Work to do
Gather every line in the entries below that contains the word "title", counting only matches with the same case.

Excerpted records

+ + + + +

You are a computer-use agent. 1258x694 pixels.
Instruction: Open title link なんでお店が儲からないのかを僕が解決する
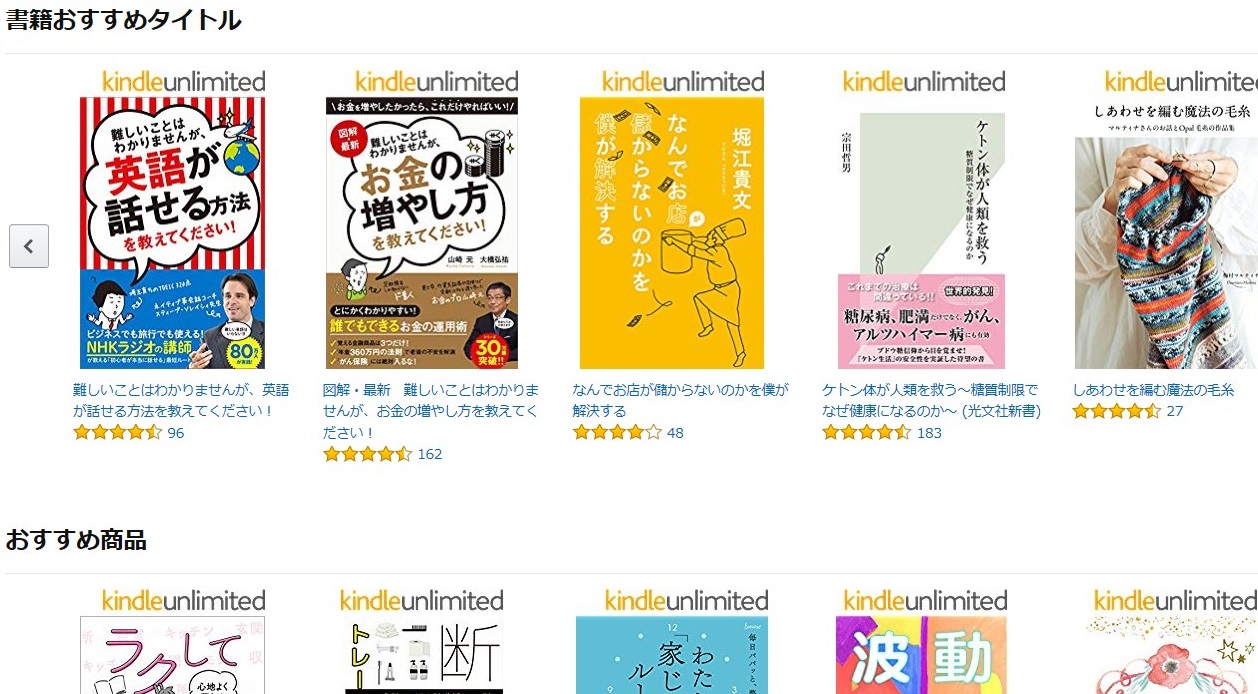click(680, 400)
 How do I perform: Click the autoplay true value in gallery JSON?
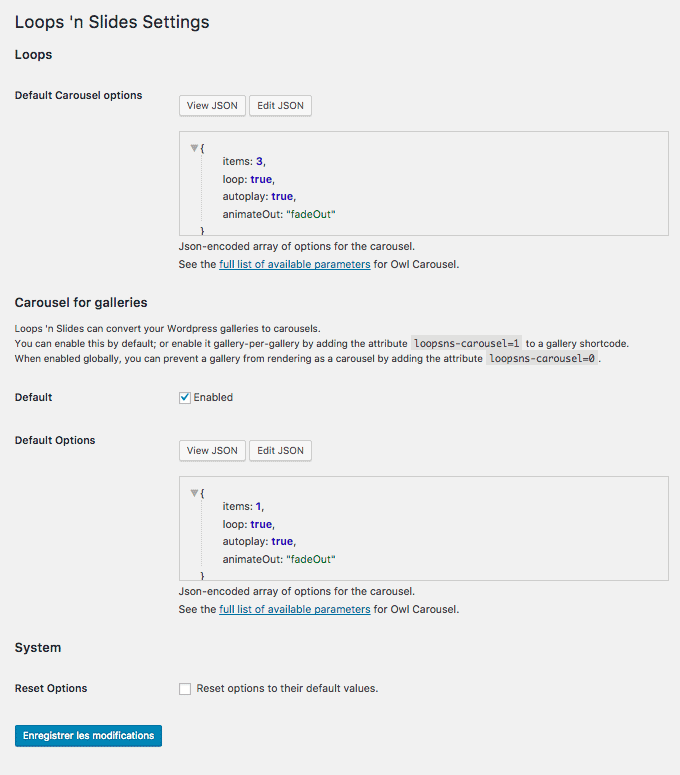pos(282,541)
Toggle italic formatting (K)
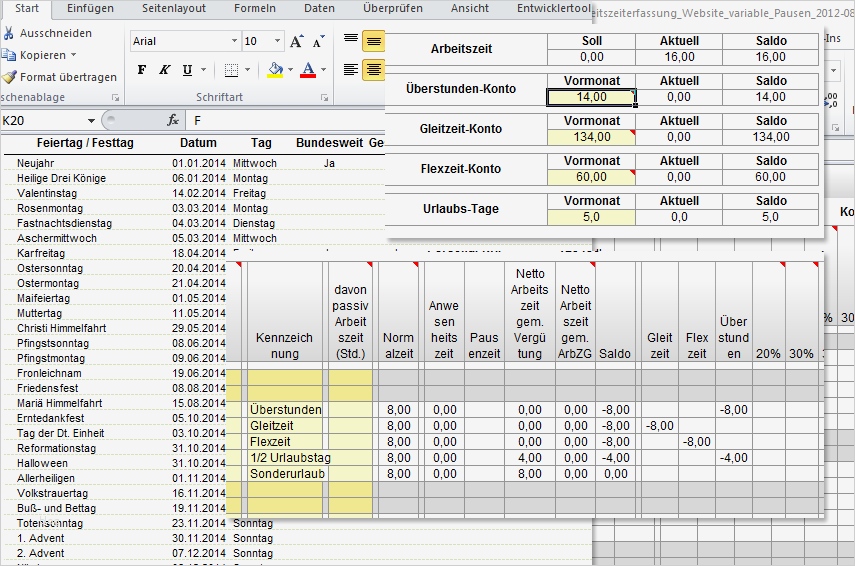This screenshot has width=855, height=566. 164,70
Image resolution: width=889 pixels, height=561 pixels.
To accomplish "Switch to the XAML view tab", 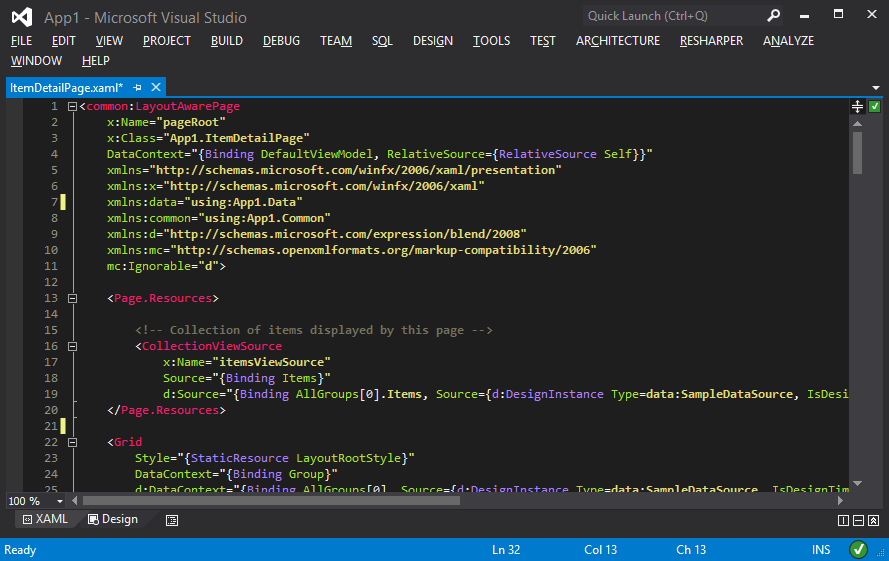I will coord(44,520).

+ + + + +

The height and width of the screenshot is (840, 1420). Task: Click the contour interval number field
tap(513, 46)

+ + + + +

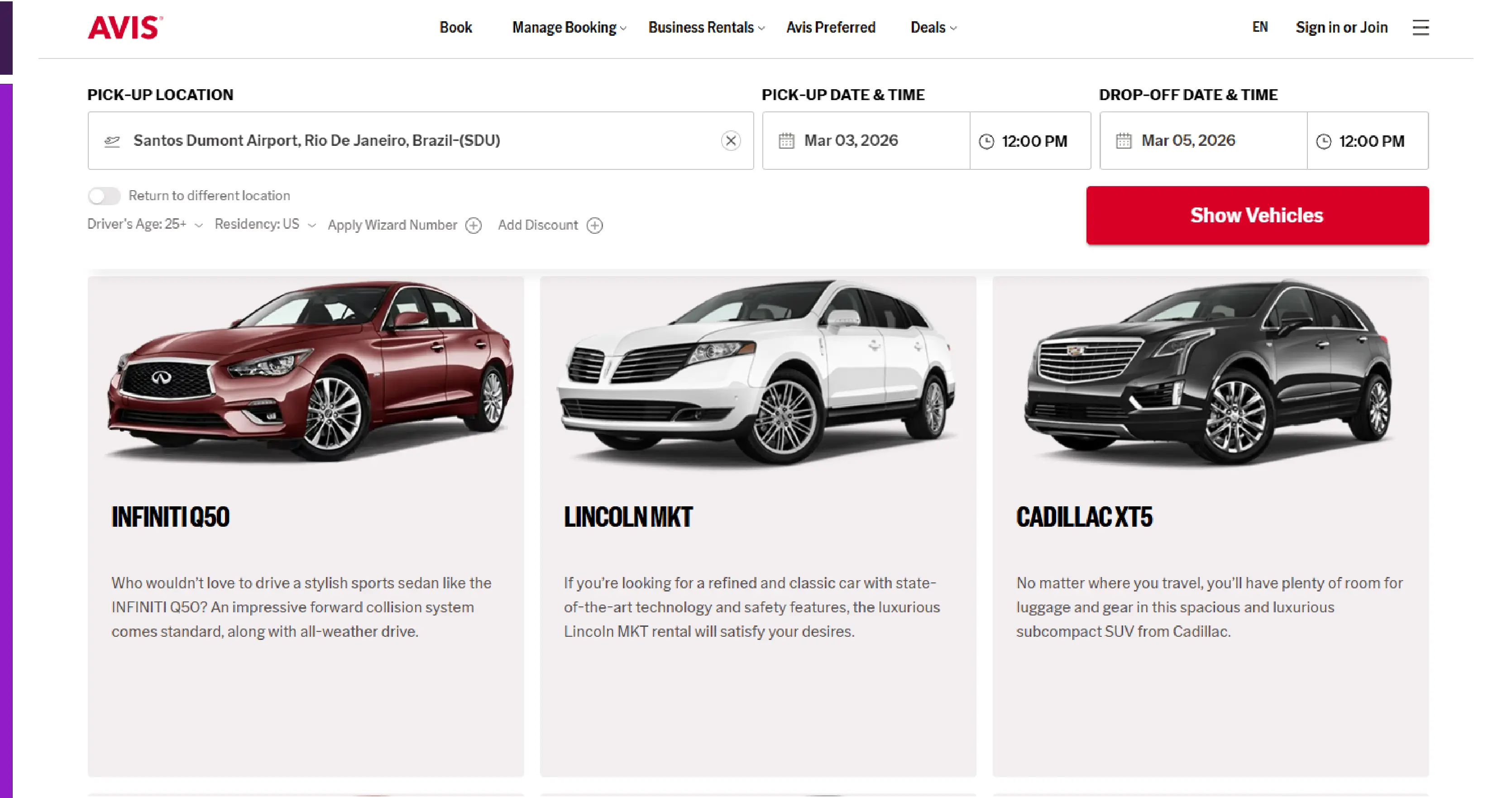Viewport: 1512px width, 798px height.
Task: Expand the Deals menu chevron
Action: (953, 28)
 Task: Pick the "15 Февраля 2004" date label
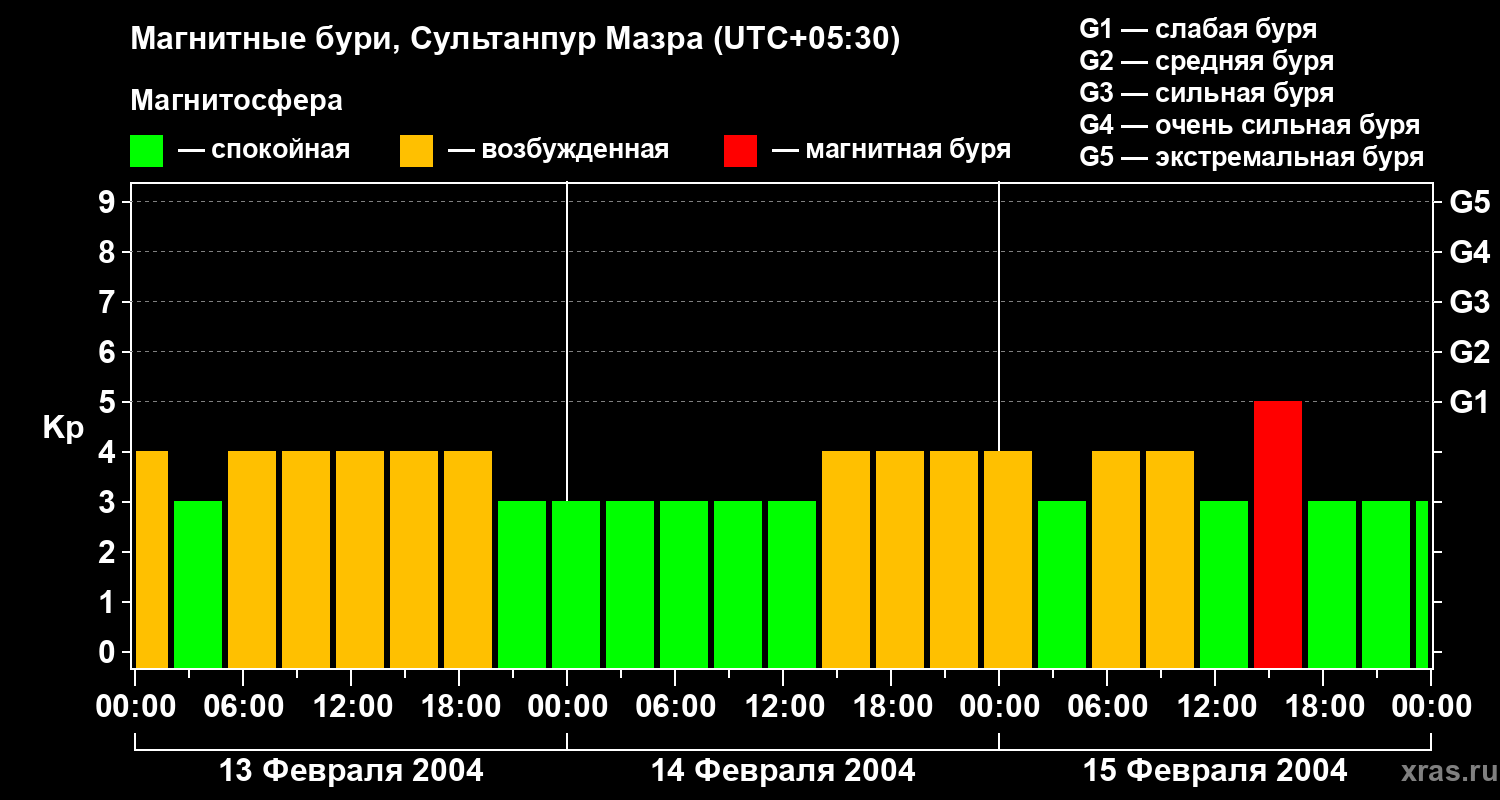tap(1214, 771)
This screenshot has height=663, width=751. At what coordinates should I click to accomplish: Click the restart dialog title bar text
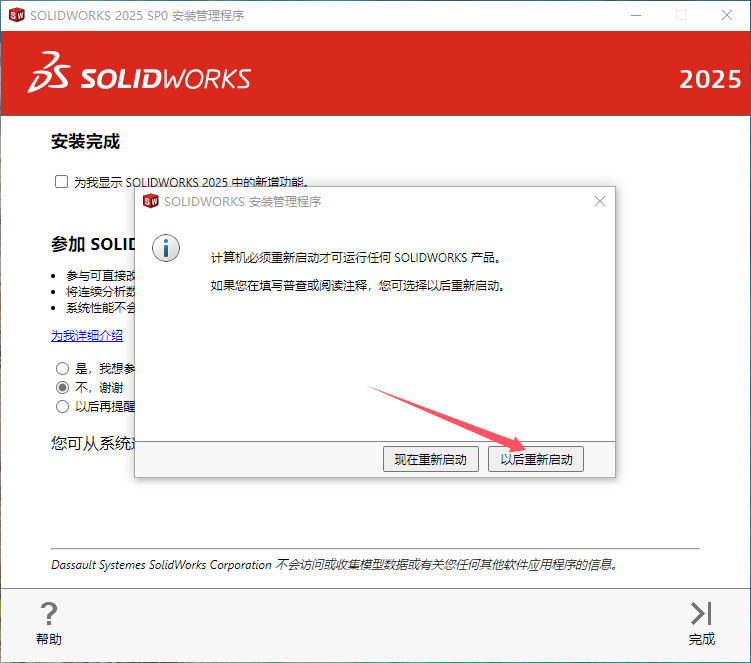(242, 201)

+ + + + +

Answer below
Instruction: Open title link なんでお店が儲からないのかを僕が解決する
This screenshot has height=663, width=751. At what coordinates should I click to accomplish: Click the restart dialog title bar text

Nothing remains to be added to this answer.